After 5 days to 12 weeks of follow-up, the incidence of AAD in the probiotic group was 8% (259/3232) compared to 19% (598/3120) in the control group (RR 0.45, 95% CI 0.36 to 0.56; I² = 57%, 6352 participants; NNTB 9, 95% CI 7 to 13; moderate certainty evidence). Nineteen studies had loss to follow-up ranging from 1% to 46%. After making assumptions for those lost, the observed benefit was still statistically significant using an extreme plausible intention-to-treat (ITT) analysis, wherein the incidence of AAD in the probiotic group was 12% (436/3551) compared to 19% (664/3468) in the control group (7019 participants; RR 0.61; 95% CI 0.49 to 0.77; P <0.00001; I² = 70%). An a priori available case subgroup analysis exploring heterogeneity indicated that high dose (≥ 5 billion CFUs per day) is more effective than low probiotic dose (< 5 billion CFUs per day), interaction P value = 0.01. For the high dose studies the incidence of AAD in the probiotic group was 8% (162/2029) compared to 23% (462/2009) in the control group (4038 participants; RR 0.37; 95% CI 0.30 to 0.46; P = 0.06; moderate certainty evidence). For the low dose studies the incidence of AAD in the probiotic group was 8% (97/1155) compared to 13% (133/1059) in the control group (2214 participants; RR 0.68; 95% CI 0.46 to 1.01; P = 0.02). Again, assumptions for loss to follow-up using an extreme plausible ITT analysis was statistically significant. For high dose studies the incidence of AAD in the probiotic group was 13% (278/2218) compared to 23% (503/2207) in control group (4425 participants; RR 0.54; 95% CI 0.42 to 0.70; P <0.00001; I² = 68%; moderate certainty evidence).

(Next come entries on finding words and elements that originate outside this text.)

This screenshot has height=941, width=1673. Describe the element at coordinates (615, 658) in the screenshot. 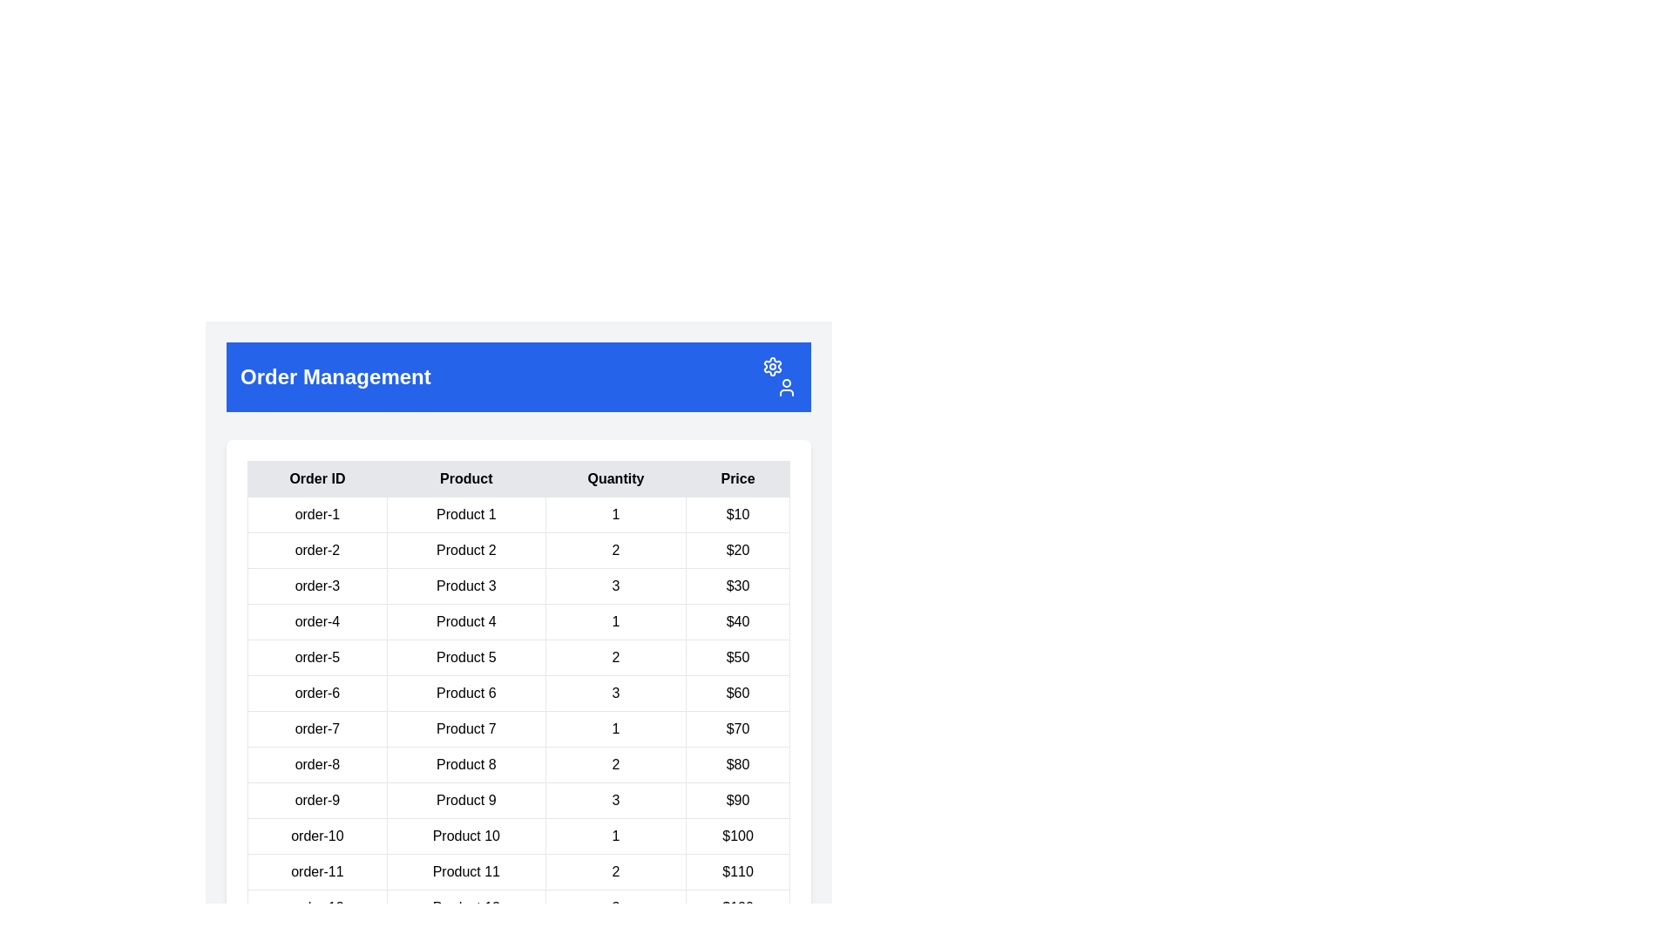

I see `to select the quantity value displayed in the third column of the fifth row (order-5) in the table` at that location.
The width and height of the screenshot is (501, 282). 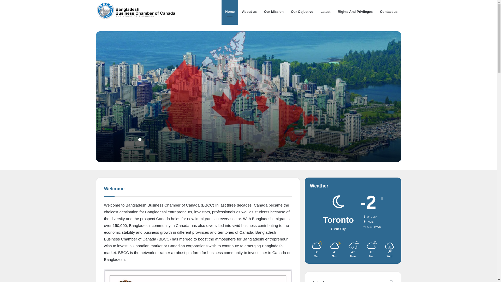 What do you see at coordinates (230, 12) in the screenshot?
I see `'Home'` at bounding box center [230, 12].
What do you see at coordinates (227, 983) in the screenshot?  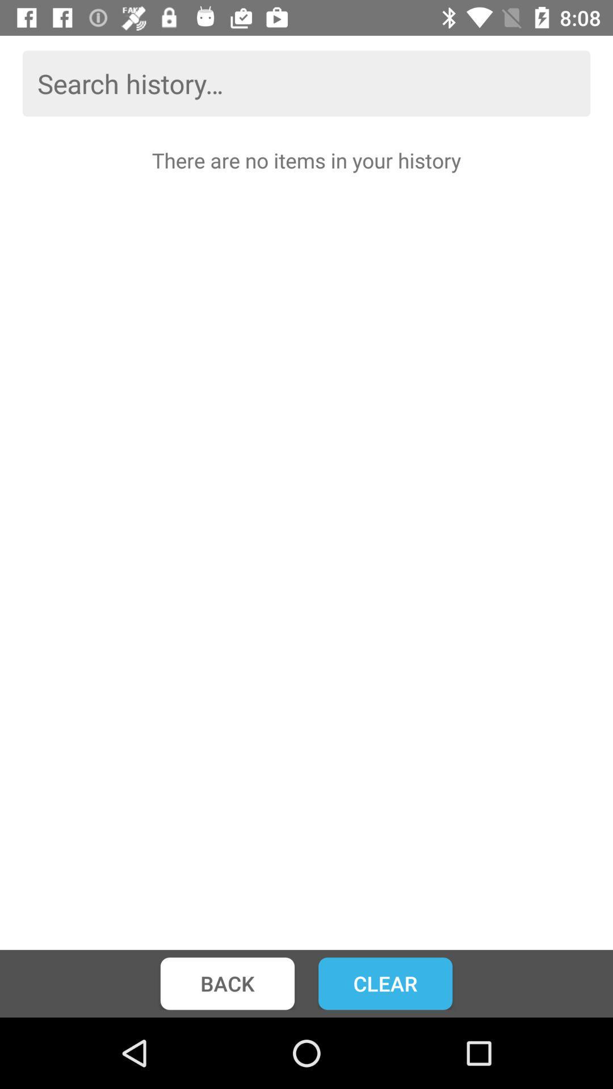 I see `back icon` at bounding box center [227, 983].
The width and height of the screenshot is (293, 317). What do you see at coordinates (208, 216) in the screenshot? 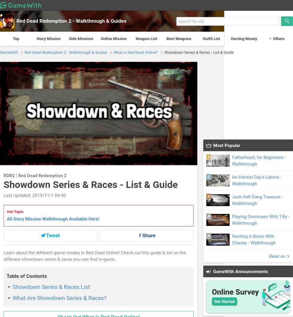
I see `'4'` at bounding box center [208, 216].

None of the 24 trials (4415 participants) that reported on adverse events reported any serious adverse events attributable to probiotics. Adverse event rates were low. After 5 days to 4 weeks follow-up, 4% (86/2229) of probiotics participants had an adverse event compared to 6% (121/2186) of control participants (RD 0.00; 95% CI -0.01 to 0.01; P < 0.00001; I² = 75%; low certainty evidence). Common adverse events included rash, nausea, gas, flatulence, abdominal bloating, and constipation.

After 10 days to 12 weeks of follow-up, eight studies recorded data on our secondary outcome, the mean duration of diarrhea; with probiotics reducing diarrhea duration by almost one day (MD -0.91; 95% CI -1.38 to -0.44; P <0.00001; low certainty evidence). One study reported on microbiome characteristics, reporting no difference in changes with concurrent antibiotic and probiotic use.